DATA UNDER STUDY:
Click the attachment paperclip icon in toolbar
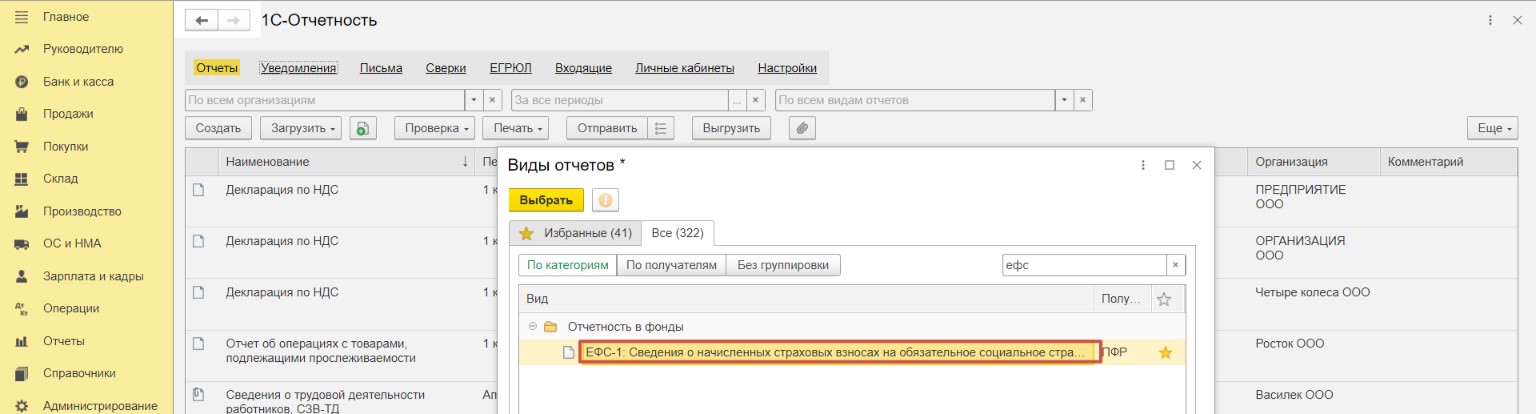 click(802, 128)
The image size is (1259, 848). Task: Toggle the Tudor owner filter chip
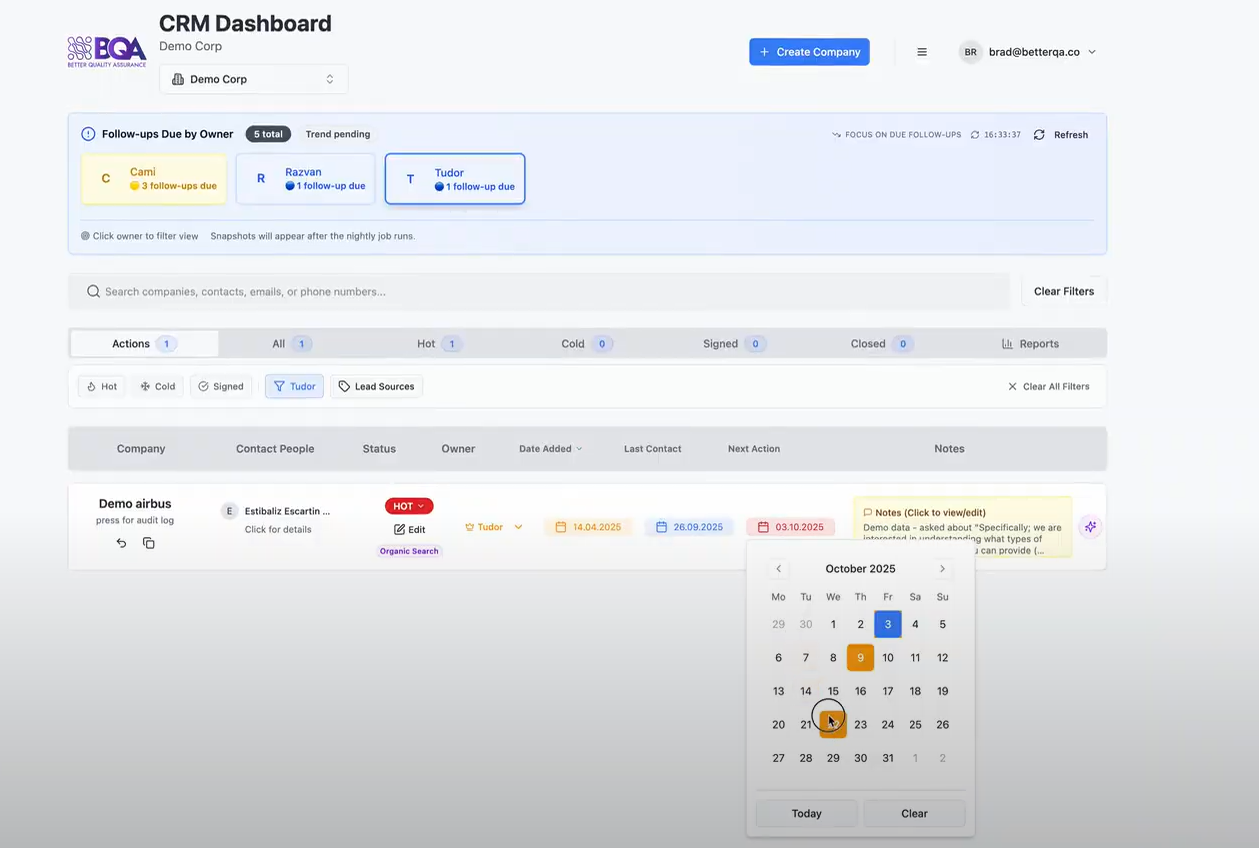[293, 386]
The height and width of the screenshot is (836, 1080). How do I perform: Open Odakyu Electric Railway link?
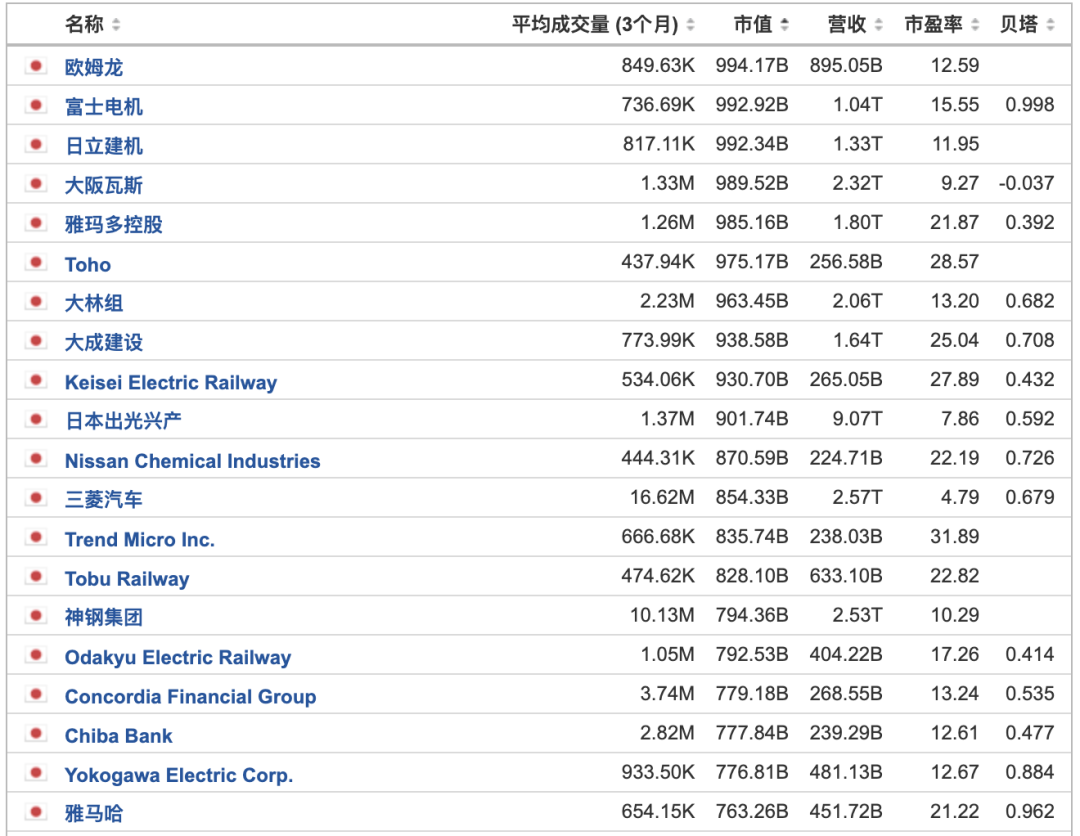click(178, 658)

AIM OF THE EXERCISE:
The copy should hold exactly the lines from the one containing "The image size" through the final line of the records above, both ends included, and no picture.

EXERCISE RESULT:
The image size is (1259, 848). Task: Toggle the Tudor owner filter chip
[293, 386]
The height and width of the screenshot is (836, 1080). How do I perform: Open Odakyu Electric Railway link?
click(178, 658)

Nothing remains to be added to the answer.